Le gouvernement américain a annoncé, vendredi, la mise en place d'une réglementation concernant les forages d'hydrocarbures utilisant la fracturation hydraulique sur les terrains appartenant à l'État fédéral, visant notamment à protéger les nappes phréatiques. Seulement 10 % de la fracturation hydraulique a lieu en terrain fédéral, mais le gouvernement espère que ces nouvelles normes serviront de modèle, notamment dans les États où la fracturation hydraulique n'est pas réglementée. Ce procédé controversé consiste à injecter de l'eau, du sable et des produits chimiques dans le sous-sol pour y récupérer le pétrole et le gaz difficiles à extraire.
Les opérateurs concernés devront renforcer l'étanchéité de leurs puits et mettre en place de solides barrières en ciment pour empêcher la contamination des nappes phréatiques. Les sociétés devront aussi dire quels produits chimiques elles injectent dans le sol pour permettre l'extraction. Il s'agit de rendre cette pratique plus transparente, les opérateurs étant jusqu'ici réticents à révéler leurs « secrets industriels ». Les normes de stockage deviennent également plus contraignantes de même que les informations à fournir avant le début d'un forage.
L'établissement de cette réglementation a pris près de quatre ans, compte tenu du vif débat qui a opposé les écologistes et les entreprises du secteur de l'énergie. Le Bureau de gestion des terrains (BLM) du département de l'Intérieur a reçu des contributions de plus de 1,5 million de particuliers et d'associations, a indiqué la secrétaire à l'Intérieur Sally Jewell.

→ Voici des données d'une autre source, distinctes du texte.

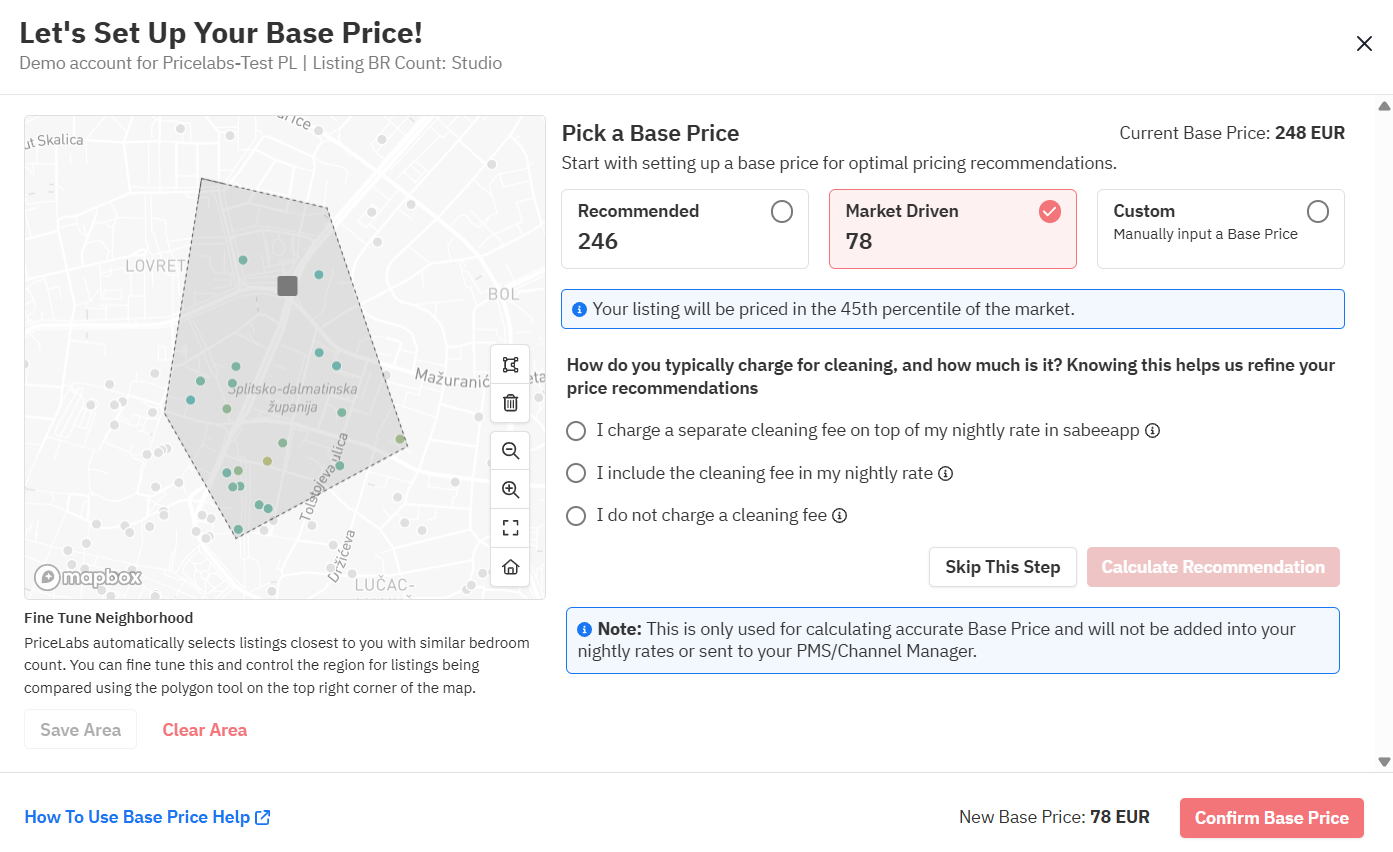Choose 'I include the cleaning fee' radio

point(576,473)
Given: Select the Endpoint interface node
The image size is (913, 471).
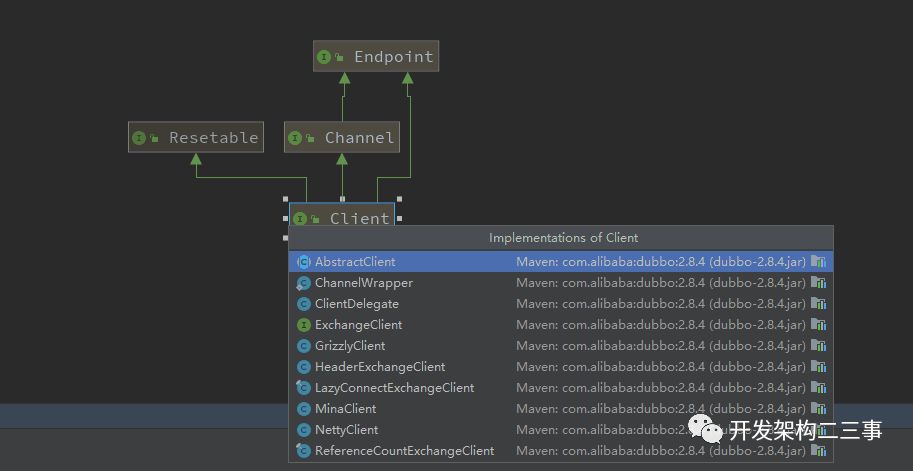Looking at the screenshot, I should [x=393, y=57].
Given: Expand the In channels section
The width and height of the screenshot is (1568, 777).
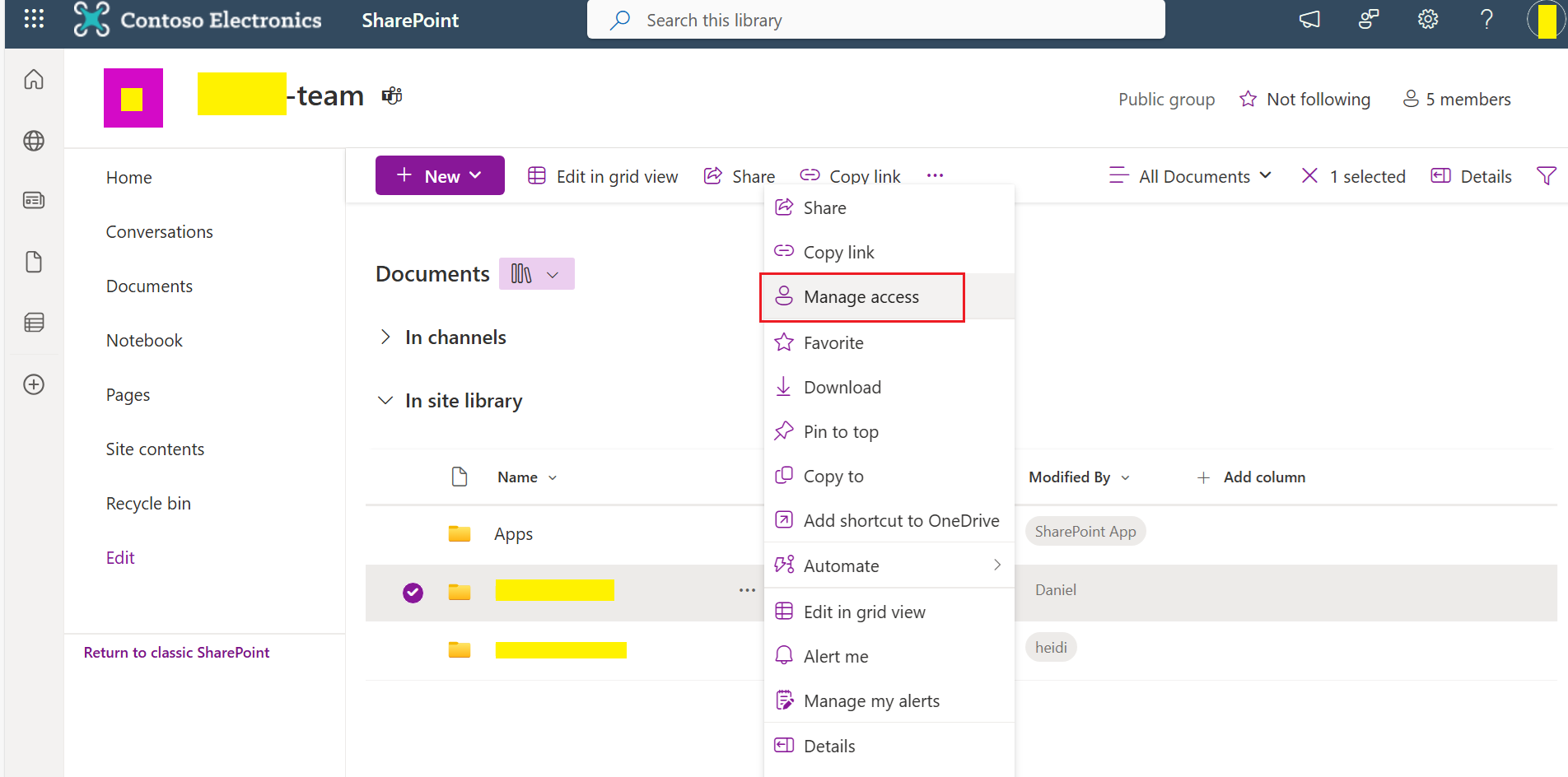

En vertu des nouvelles normes du BLM, les compagnies pétrolières ou gazières devront fournir des informations détaillées sur le lieu où elles comptent forer, notamment sur la situation des failles et des fractures, la profondeur de l'eau potable et le volume estimé des fluides utilisés.
Le secteur pétrolier a critiqué ces propositions dès avant leur publication, affirmant qu'elles allaient ralentir la « renaissance énergétique » des États-Unis. Les groupes de défense de l'environnement saluent un progrès, mais auraient souhaité que le gouvernement aille plus loin. « Le seul vrai moyen de protéger les communautés de la fracturation est de ne pas fracturer du tout », estime Dan Chu, directeur du Sierra Club, une organisation écologiste californienne.